Within the entries below, find the lines that hold "Select" and report only how many there are.

[Stored records]

################

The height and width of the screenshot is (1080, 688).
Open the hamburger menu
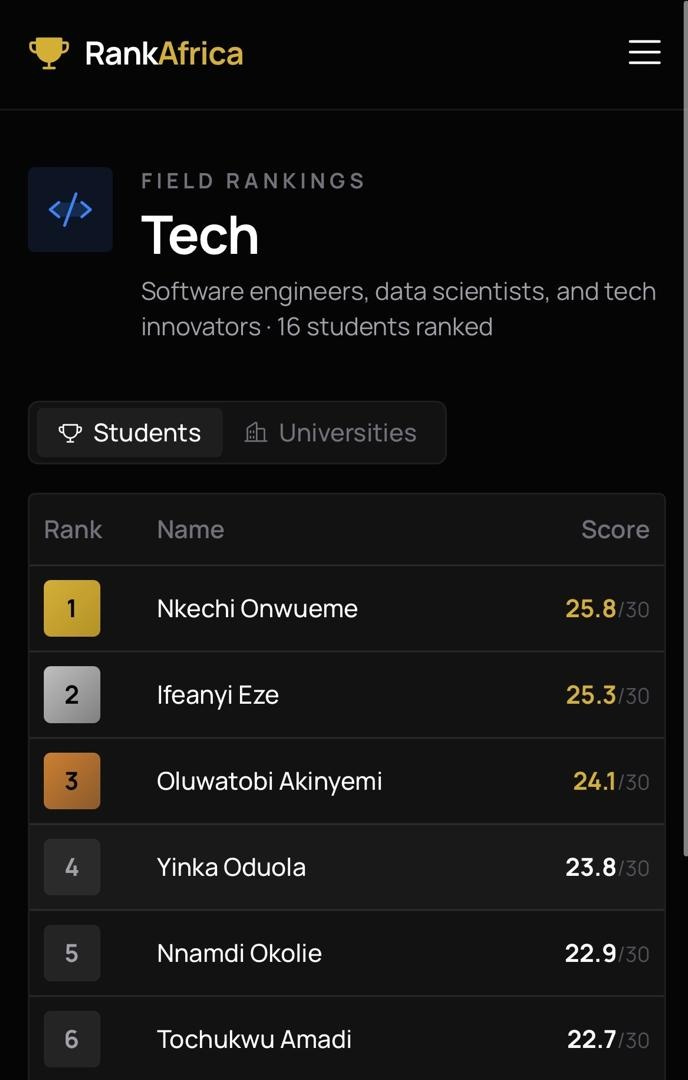click(645, 52)
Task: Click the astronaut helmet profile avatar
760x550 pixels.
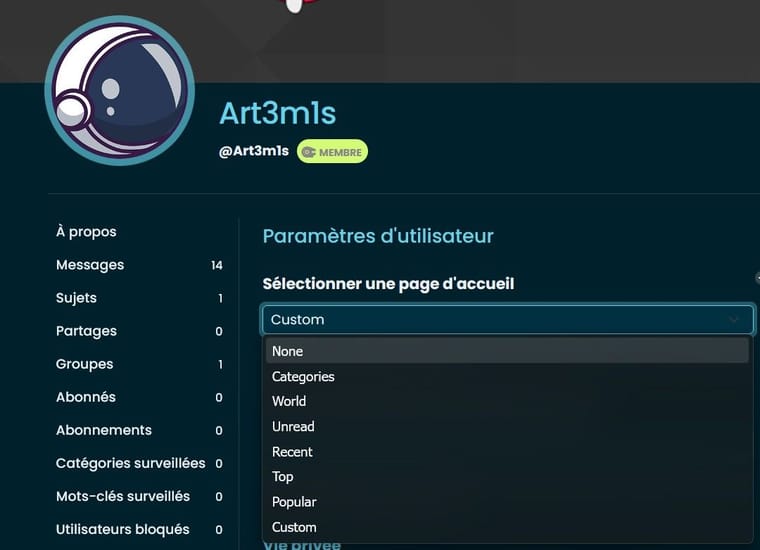Action: point(119,91)
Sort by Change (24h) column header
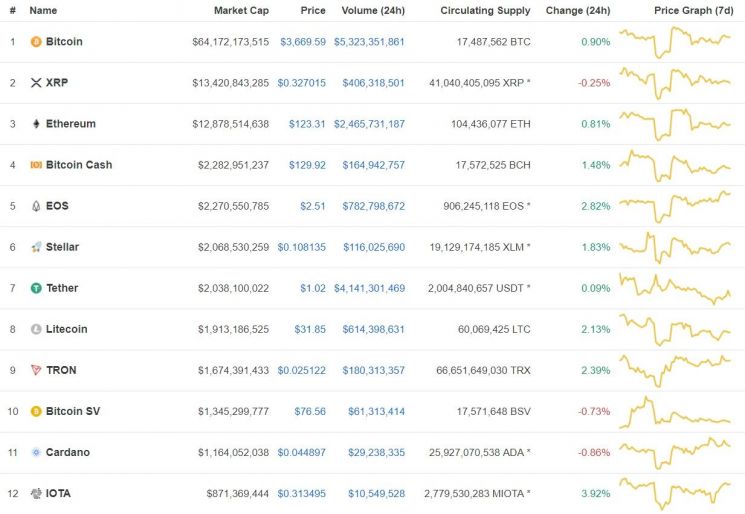This screenshot has width=745, height=514. 578,10
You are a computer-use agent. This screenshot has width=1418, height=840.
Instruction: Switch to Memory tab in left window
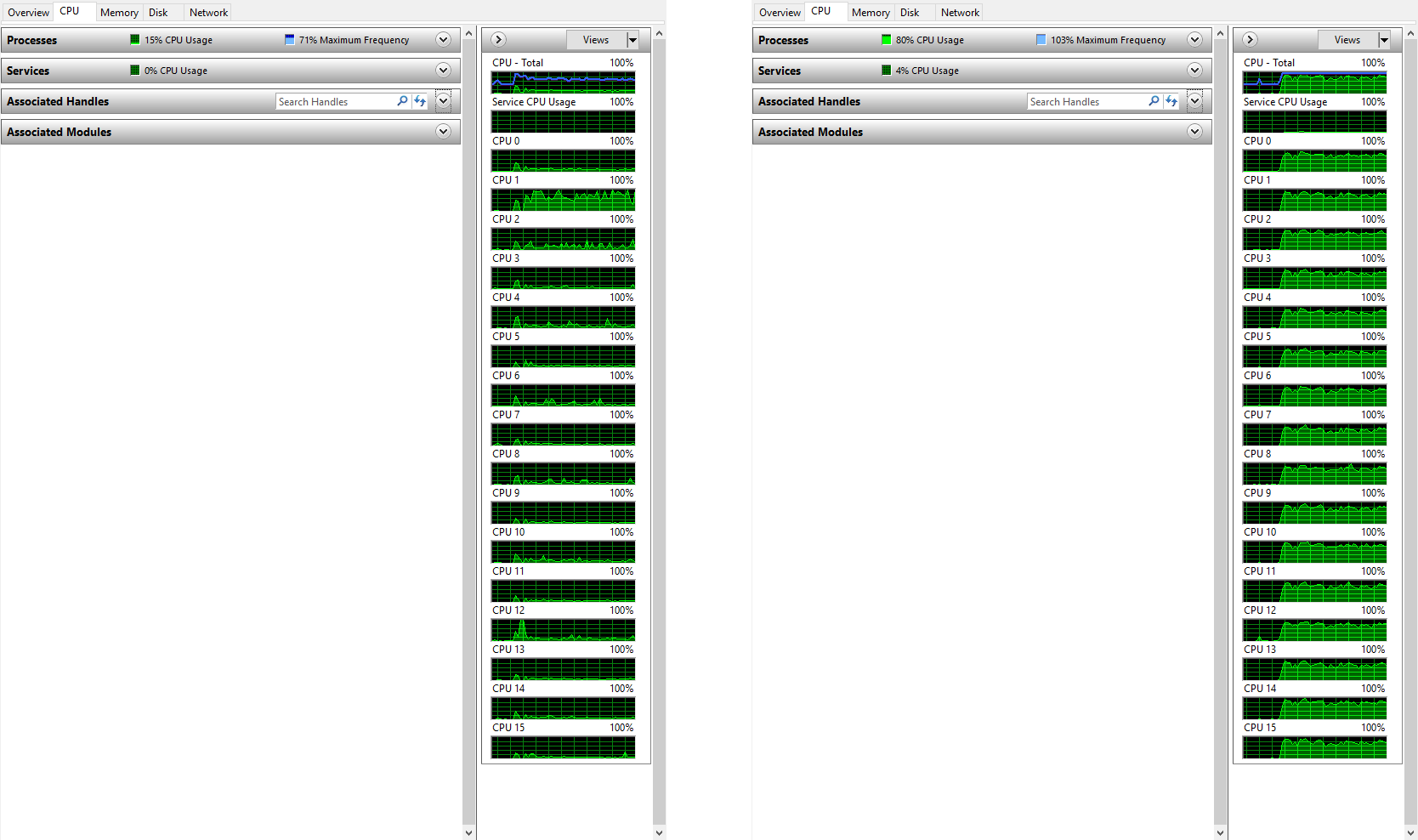click(x=119, y=13)
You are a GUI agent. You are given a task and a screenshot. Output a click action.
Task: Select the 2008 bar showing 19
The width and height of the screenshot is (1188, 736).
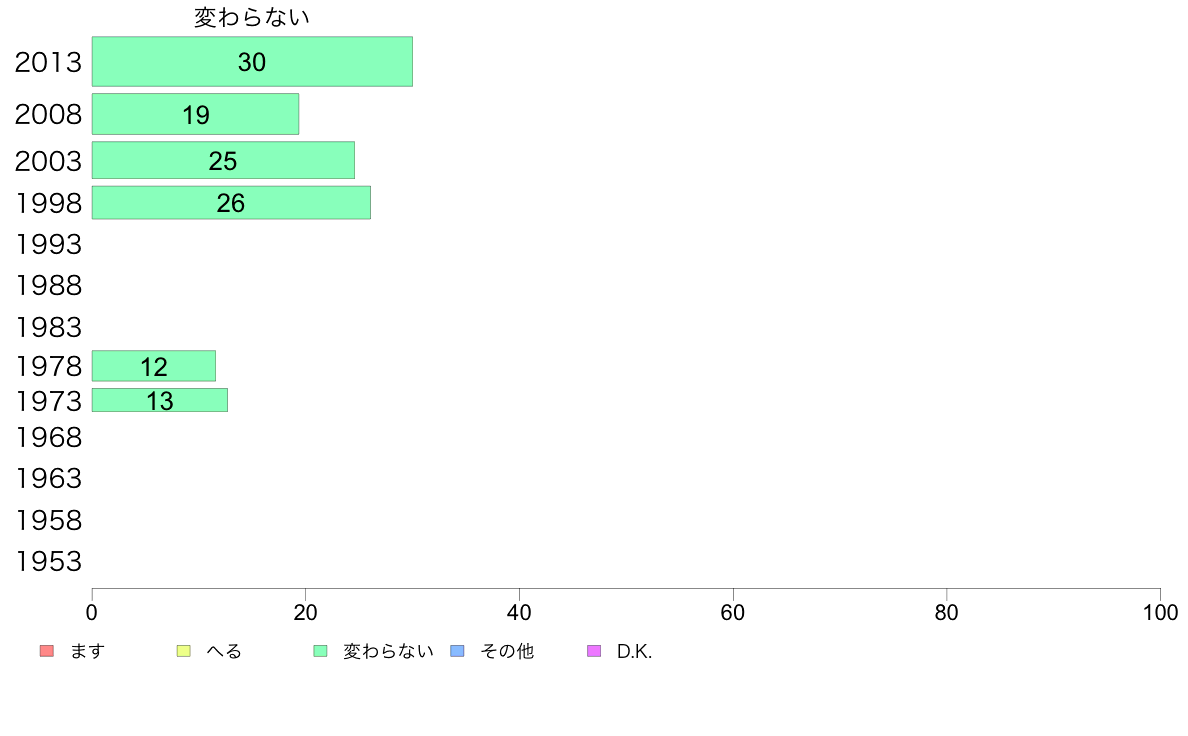click(195, 114)
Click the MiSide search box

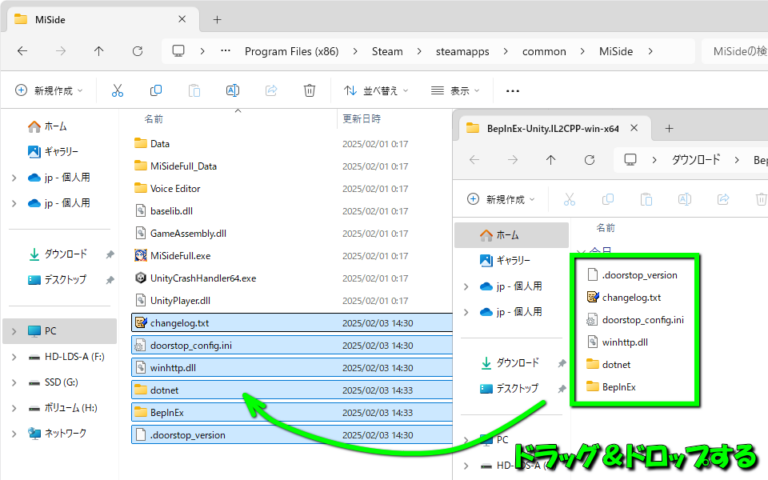tap(735, 51)
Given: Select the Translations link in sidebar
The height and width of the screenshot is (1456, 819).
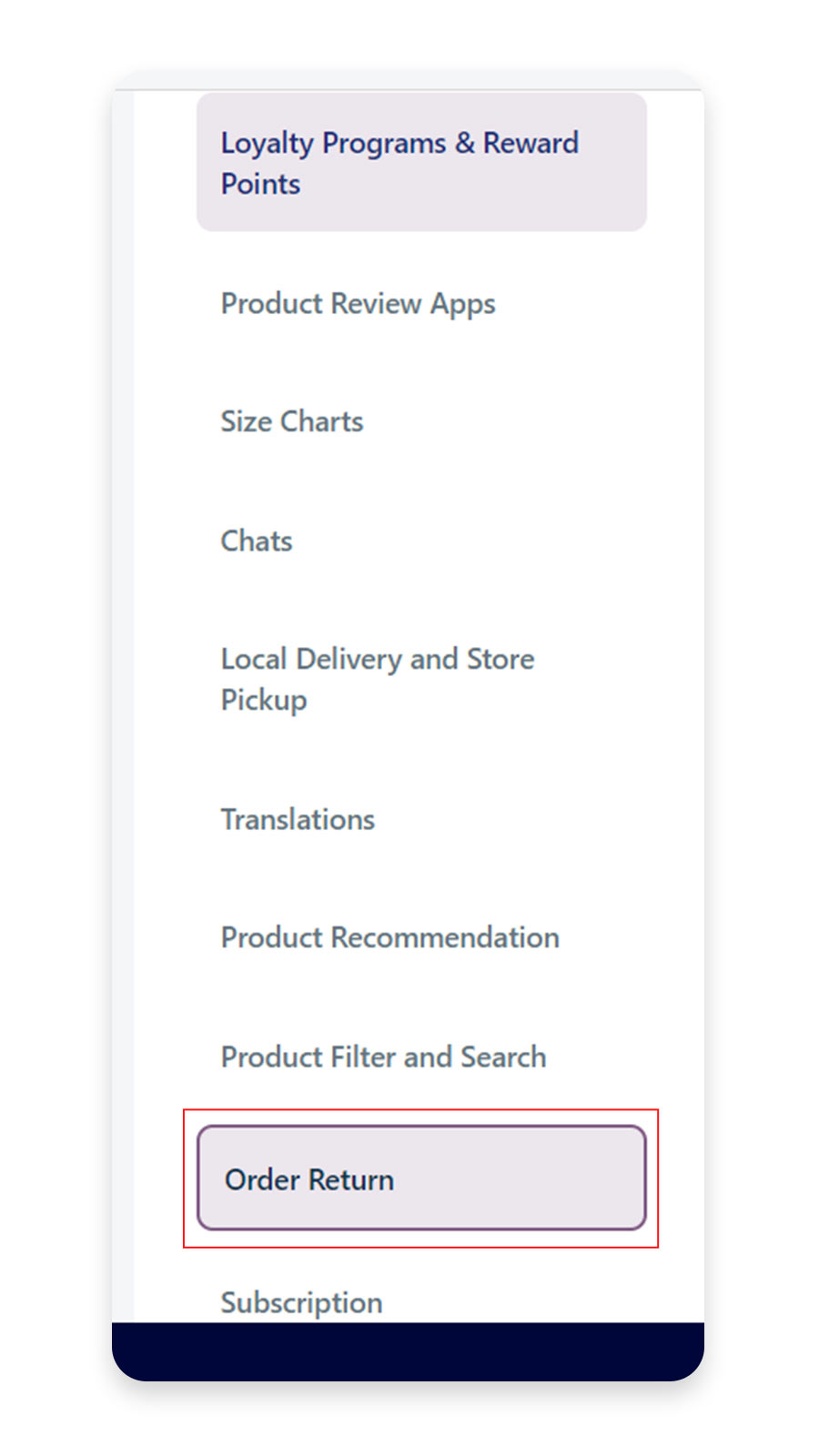Looking at the screenshot, I should 298,819.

################

• **Answer to this task**
2